::: Extract to read :::

Fidel has an attrition of 10% which is quite less than other firms. It attracts people who have an affinity towards languages + technologies & consulting, has a good internal culture, motivates them by encouraging them to pursue higher studies, pursue teaching or publishing books or articles, pursue social community services etc. From time to time Fidel has also finetuned its policies while listening to its team members and fellow employees.

Fidel encourages values like humility, empathy, taking responsibility, customer centricity, risk taking and holistic individual as well as corporate growth. This personalized touch and experience has encouraged members to stay longer with Fidel.

11. As mandated by the exchange, an SME can declare half yearly results. Will you declare quarterly results or half yearly results?

As part of good Corporate Governance initiative, Fidel plans to declare its Unaudited Financial Results along with Limited review report of our statutory auditors on a quarterly basis. Initially
we will have to learn many new things but we see all these compliances and governance a positive welcome step to better ourselves further.

12. Will you sustain next 20 years?

Having seen the dot com bust, Lehman shock, Tsunami and now Covid pandemic, we thank our clients, employees and well-wishers who helped us sustain and grow these many years. Noted writer and thinker Taleb coins the term “Lindy Effect” while describing the longevity of the world’s greatest books: “If a book has been in print for forty years, I can expect it to be in print for another forty years.”

Simply put, the Lindy Effect states: The longer an idea has lasted, the greater likelihood it will continue to last.

With already 18+ years of working, we will surely continue & grow for next 20+ years. Offcourse we need the support of our shareholders, our clients, our employees.

13. Is there a market for localization, language technologies in India?

Yes definitely. There are multiple factors at play because of which there is a huge opportunity for next 10 years or so. Offcourse some government support will be helpful to expedite this growth but nevertheless the startups, the consumers will drive the demand.

Indian startups are hungry to go global. These SaaS firms are launching their solutions in different Asian / Latin American / European /Middle Eastern markets where local language UI / UX is mandatory for consumers to make the purchase decision.

At the same time, global companies are coming to Asia & India and want a pie of these markets. These companies need user support, consumer education, branding etc in local languages.

Trading platforms, real estate information, health related information, insurance related decision making all in localized web or mobile applications can also contribute to consumer education and awareness, prevent frauds and establish trust.

Government is keen to bridge the social digital divide by making E-Government services (eg. tax filing, passport application) available online in local languages using innovative technology solutions.

Further if government makes local language support (UI / UX /customer education) mandatory to private companies in the field of healthcare, finance, real estate that affects an individual citizen / consumer, this will open up an additional few billion USD market in India.

Government also recently announced that legal cases or legal information to be made available in local languages. There are 100+ portals such as tracking missing children portal, agriculture related portals which if localized in local languages, it will help in dissemination of information across the country.

Gone are the days where knowing English was the sign of literacy. With the proliferation of smartphones, lowering of data pack costs and growing aspirations amongst common person, there is a huge push and requirement for all services including ecommerce, food and delivery, healthcare, insurance, banking across urban, semi-urban and rural areas. All this if made available in local language UI /UX then it will help in growth of consumption of these services fueling growth.

Hence we are very positive and see that next 10-15 years, surely there is a need for Language+Technology+Consulting, localization services and solutions in India. Fidel is committed to grow and build the required ecosystem for India.

:::

** Explore the material **
1. In the Fidel Q&A, update the part starting with "As part of good" and going on through "continue to last." so that "Lindy Effect" is changed to "Lindy Principle".
2. Turn the paragraph of the Fidel Q&A that begins "Trading platforms, real estate information" into a short bulleted list that keeps its main facts.
The listing has nothing to do with the Fidel Q&A.

::: The data :::

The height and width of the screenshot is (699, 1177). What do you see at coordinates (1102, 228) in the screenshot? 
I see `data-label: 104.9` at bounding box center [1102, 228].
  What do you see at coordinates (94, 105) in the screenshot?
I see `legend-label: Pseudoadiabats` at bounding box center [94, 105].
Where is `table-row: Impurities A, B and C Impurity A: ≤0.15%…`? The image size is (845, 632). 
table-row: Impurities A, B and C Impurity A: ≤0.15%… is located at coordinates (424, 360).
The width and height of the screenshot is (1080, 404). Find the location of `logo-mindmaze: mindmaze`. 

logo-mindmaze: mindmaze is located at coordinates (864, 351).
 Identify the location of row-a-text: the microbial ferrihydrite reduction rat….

:::

** Solution list **
1.
As part of good Corporate Governance initiative, Fidel plans to declare its Unaudited Financial Results along with Limited review report of our statutory auditors on a quarterly basis. Initially
we will have to learn many new things but we see all these compliances and governance a positive welcome step to better ourselves further.

12. Will you sustain next 20 years?

Having seen the dot com bust, Lehman shock, Tsunami and now Covid pandemic, we thank our clients, employees and well-wishers who helped us sustain and grow these many years. Noted writer and thinker Taleb coins the term “Lindy Principle” while describing the longevity of the world’s greatest books: “If a book has been in print for forty years, I can expect it to be in print for another forty years.”

Simply put, the Lindy Principle states: The longer an idea has lasted, the greater likelihood it will continue to last.

2.
- Localized web or mobile applications can cover trading platforms, real estate information, health information and insurance decision making.
- They can contribute to consumer education and awareness.
- They can prevent frauds.
- They can establish trust.